A French company entitled Luxury-Sea is using a new green technology to power its high-class MIG 675 boats that display a minimal impact on the environment.The best thing about the new toys, besides their similarities with a five-star hotel, is that they rely on ocean water to power their engines, Pure Energy Systems informs.
The manufacturer says the new generation of boats can come up with hydrogen and enough energy to supply all the electronics on board only by exploiting clean green ocean power.
No fossil fuels are involved in this equation, and the environmental benefit is obvious: less greenhouse gas emissions decreasing air quality.

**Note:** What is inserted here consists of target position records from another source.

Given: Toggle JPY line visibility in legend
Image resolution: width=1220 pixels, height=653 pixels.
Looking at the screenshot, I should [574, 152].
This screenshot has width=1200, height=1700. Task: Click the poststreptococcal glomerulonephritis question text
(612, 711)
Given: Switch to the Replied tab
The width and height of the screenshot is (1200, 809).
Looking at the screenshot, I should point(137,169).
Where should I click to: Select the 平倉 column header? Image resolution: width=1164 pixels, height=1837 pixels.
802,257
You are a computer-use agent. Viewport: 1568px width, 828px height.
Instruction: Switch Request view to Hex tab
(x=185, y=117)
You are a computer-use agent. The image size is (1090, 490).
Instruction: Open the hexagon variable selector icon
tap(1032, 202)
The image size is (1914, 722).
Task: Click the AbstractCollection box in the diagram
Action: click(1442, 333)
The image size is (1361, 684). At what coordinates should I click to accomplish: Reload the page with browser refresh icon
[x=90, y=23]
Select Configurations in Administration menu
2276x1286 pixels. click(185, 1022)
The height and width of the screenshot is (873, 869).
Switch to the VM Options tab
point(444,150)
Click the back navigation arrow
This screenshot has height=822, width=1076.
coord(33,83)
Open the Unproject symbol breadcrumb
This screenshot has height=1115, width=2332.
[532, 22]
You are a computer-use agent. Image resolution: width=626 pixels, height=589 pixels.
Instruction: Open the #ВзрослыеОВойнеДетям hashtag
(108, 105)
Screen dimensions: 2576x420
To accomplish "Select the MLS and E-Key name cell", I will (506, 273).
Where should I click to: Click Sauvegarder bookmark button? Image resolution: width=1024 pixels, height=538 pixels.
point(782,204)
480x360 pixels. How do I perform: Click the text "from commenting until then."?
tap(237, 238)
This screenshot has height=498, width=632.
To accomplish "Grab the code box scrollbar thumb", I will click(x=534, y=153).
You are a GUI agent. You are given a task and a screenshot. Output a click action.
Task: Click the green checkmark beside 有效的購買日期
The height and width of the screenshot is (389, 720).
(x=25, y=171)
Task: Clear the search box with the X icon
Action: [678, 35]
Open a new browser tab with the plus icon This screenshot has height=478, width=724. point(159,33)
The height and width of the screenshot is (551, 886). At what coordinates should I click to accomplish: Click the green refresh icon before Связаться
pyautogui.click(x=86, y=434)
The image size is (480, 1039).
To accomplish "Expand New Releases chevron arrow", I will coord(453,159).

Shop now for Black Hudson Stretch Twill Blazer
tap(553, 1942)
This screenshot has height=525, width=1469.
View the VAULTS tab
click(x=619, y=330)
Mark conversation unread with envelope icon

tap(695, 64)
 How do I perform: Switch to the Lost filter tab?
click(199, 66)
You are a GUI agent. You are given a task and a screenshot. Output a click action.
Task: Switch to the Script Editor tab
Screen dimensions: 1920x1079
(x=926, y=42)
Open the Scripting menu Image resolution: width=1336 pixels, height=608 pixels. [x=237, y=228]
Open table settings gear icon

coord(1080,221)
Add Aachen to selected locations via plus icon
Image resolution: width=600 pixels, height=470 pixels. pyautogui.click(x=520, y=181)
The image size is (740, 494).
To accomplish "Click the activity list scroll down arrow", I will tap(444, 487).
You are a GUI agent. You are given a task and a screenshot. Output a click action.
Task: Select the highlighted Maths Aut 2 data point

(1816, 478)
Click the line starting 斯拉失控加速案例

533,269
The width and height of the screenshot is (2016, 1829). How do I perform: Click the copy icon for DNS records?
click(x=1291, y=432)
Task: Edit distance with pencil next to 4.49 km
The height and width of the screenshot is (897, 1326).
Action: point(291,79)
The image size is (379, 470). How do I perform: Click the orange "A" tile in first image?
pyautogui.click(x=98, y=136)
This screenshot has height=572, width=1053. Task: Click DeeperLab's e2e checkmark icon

Developers say the new kind of boat does not trigger carbon dioxide or “pollutants, and waste are no longer required to spend at the pump; [providing] unlimited autonomy,” according to an article published in Le Telegramme.
It appears that salted sea water is a reliable source since it can offer enough 50,000 volts of power, enough to satisfy the needs of a 500 horse power engine.
The new MIG 675 is far from being a common boat. It comes with “high strength and an incomparable légeretée, adding this a revolutionary standalone engine 500 HP, hydrogen-powered with a direct supply of seawater driven by a high strength industrial controller command Touch to control all its equipment,” reveal officials from Luxury-Sea.
Even though there is no real proof that the new green technologies involved in this project can guarantee unlimited range, manufacturers are proud of their prototype and plan to launch it on the market, starting next year.
Since it is luxurious and highlight a deep respect for the environment, the price tag was set accordingly: €250,000 ($326,350). The price isn't prohibitive, taking into account both its green benefits and its modern, luxurious equipment.
Since ocean water is an unlimited risk-free resource, unlike fossil fuels, such a discovery, once fully tested and implemented, could green up the entire shipping industry and afterwards move to other sectors strongly affected by their oil and coal dependency.